À la française, chers journalistes de Radio-Canada
Le vendredi 6 octobre, j’ai vu à Radio-Canada l’entrevue accordée par l’excellente chercheuse d’origine iranienne associée à l’Observatoire sur le Moyen-Orient et l’Afrique du Nord à la Chaire Raoul-Dandurand en études stratégiques et diplomatiques à l’UQAM, Hanieh Ziaei [1], à la présentatrice et animatrice Claudine Bourbonnais au Téléjournal week-end [2]. Elle portait sur la militante des droits de la personne iranienne Narges Mohammadi [3], qui venait de se mériter le prix Nobel de la paix 2023.
Durant ladite entrevue, Mme Bourbonnais s’obstinait à vouloir prononcer « Mohammadi » à la persane, alors que Mme Ziaei, dont la langue maternelle est pourtant celle de Ferdowsi [4], le prononçait simplement à la française. J’ai failli partir à rire. Comme la diction de l’animatrice est déjà médiocre, pourquoi se met-elle en sus sur les épaules des défis de prononciation proprement superflus ?
Cela me rappelle un reportage de Yasmine Khayat portant sur l’affaire Jamal Khashoggi en 2019 [5]. En prononçant les nombreux patronymes arabes dans sa première langue apprise, l’ensemble du reportage de Mme Khayat en devenait malaisé à suivre. Nous sommes habitués à entendre les patronymes anglo-saxons être prononcés à l’anglaise, mais il n’en va pas de même de ceux arabes, la langue de Mahomet étant du chinois pour nous. Abdelaziz Bouteflika, c’est Abdelaziz Boutéflika, pas عبد العزيز بوتفليقة [6].

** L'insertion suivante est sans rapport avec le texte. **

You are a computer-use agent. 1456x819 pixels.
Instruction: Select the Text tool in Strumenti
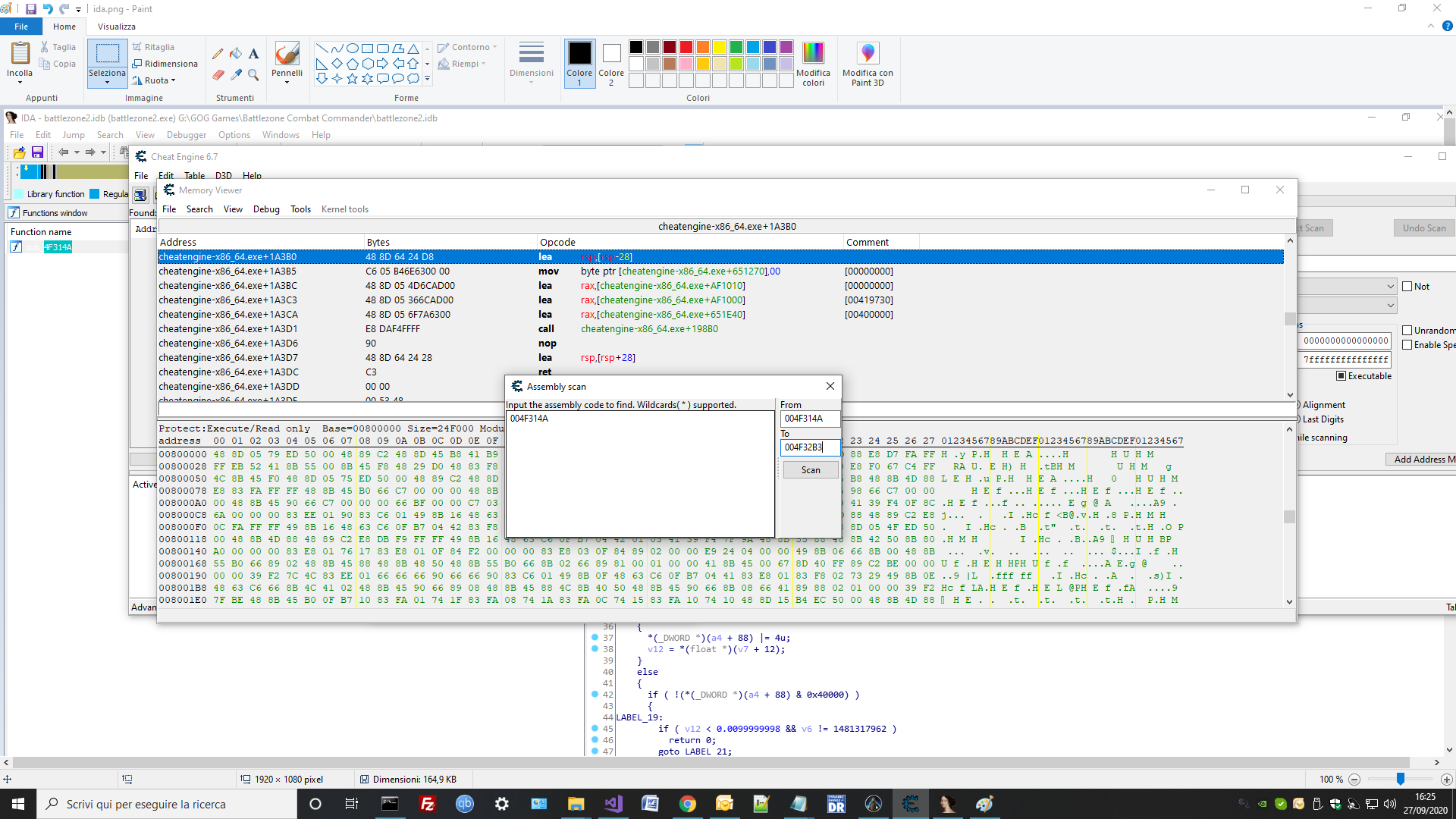(x=253, y=53)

Les journalistes de Radio-Canada doivent se souvenir qu’ils travaillent pour une chaîne de télévision francophone, dont la majorité des téléspectateurs n’ont que faire de la prononciation souvent sophistiquée de certains patronymes (Erdogan [7]) et toponymes (Téhéran [8]) étrangers. Depuis février 2022, on commente souvent la situation en Ukraine. J’ai entendu bien des versions de « Kharkiv », « Kherson » et « Lougansk ». C’est à en perdre son latin. Contentez-vous de les prononcer à la française et nous serons amplement satisfaits. En vous remerciant à l’avance.